Data on colonoscopy's diagnostic yield in young adults with lower gastrointestinal symptoms are scarce. We evaluated this yield in young patients by performing an indication-based analysis of outcomes. We reviewed diagnostic colonoscopies performed in young adults (age <50 years) over 10 years. We created two groups of young adults (18-39 years, n = 4941) and quadragenarians (40-49 years; n = 6605), included a control group of average-risk patients referred for screening colonoscopies during the same period (50-60 years, n = 1453). We evaluated clinical indications for colonoscopies among the young and performed an indication-based analysis of patients' outcomes.
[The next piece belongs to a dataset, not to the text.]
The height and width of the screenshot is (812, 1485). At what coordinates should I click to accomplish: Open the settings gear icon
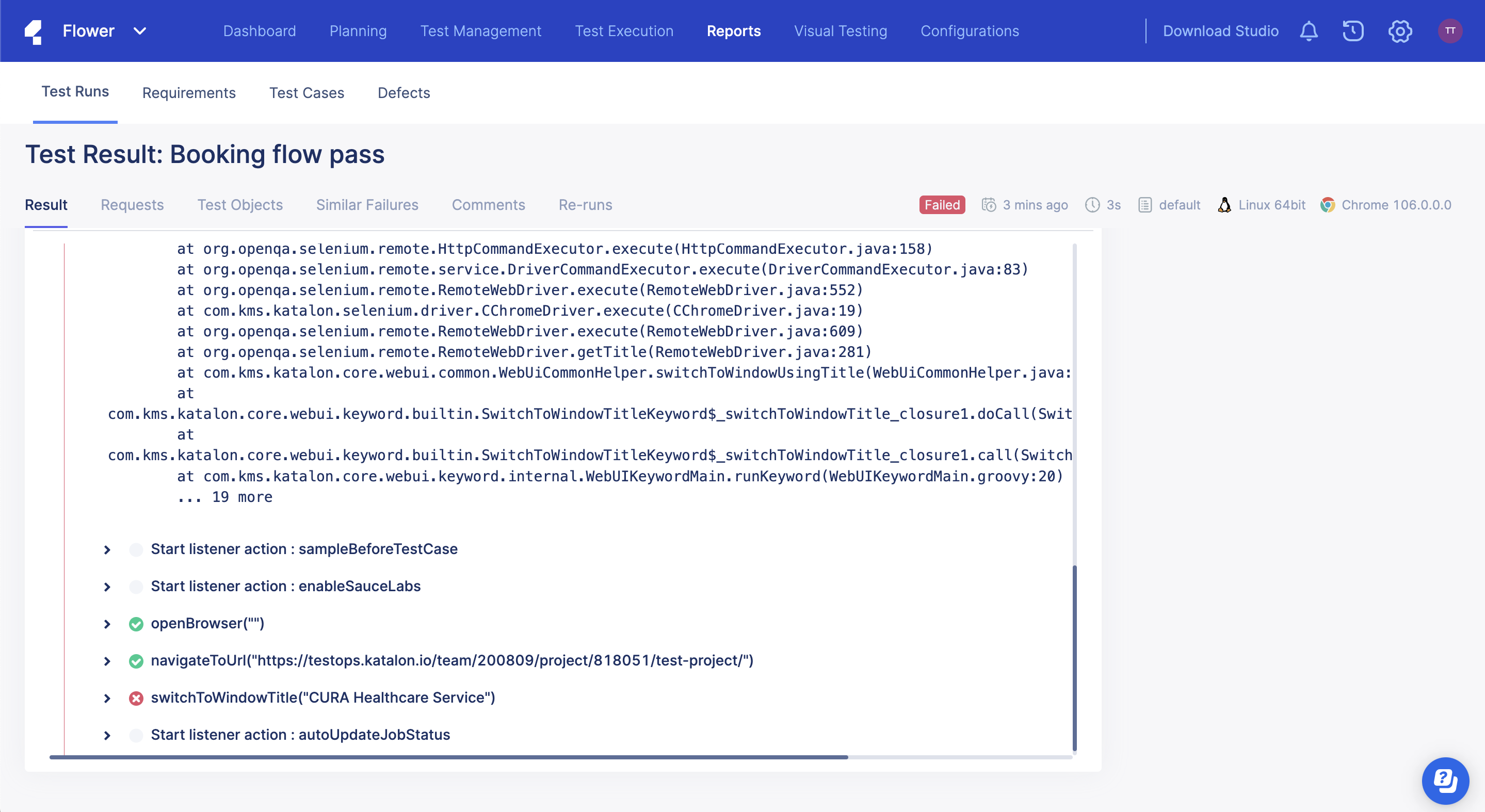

Chronic diarrhea and abdominal pain (42.4 and 36.2%), rectal bleeding (19.8 and 18.4%), and constipation were major indications for colonoscopy performance in quadragenarian and younger patients, respectively. Overall, diverticulosis (8.7 vs 1.3 and 3.9%; p1,2 < 0.000) and polyp detection rates (PDR) (19.6 vs 6.1 and 12.1; p1,2 < 0.000) were significantly higher in the control group, while inflammatory bowel disease (10.9 and 3.6% vs 0.1%; p1,2 < 0.000) was more prevalent in both young patients' groups. Indication-based analysis revealed that rectal bleeding was linked with increased PDR and significantly and independently associated with colorectal cancer (CRC) development (odds ratio = 10.160. p < 0.001 and 95% confidence interval = 6.201-16.647), even in the younger patients. In contrast, performing a colonoscopy for the evaluation of constipation was associated with the lowest yield. We outlined the expected diagnostic yields of colonoscopy performed in young patients for multiple indications, showing that rectal bleeding was consistently associated with CRC and polyp detection.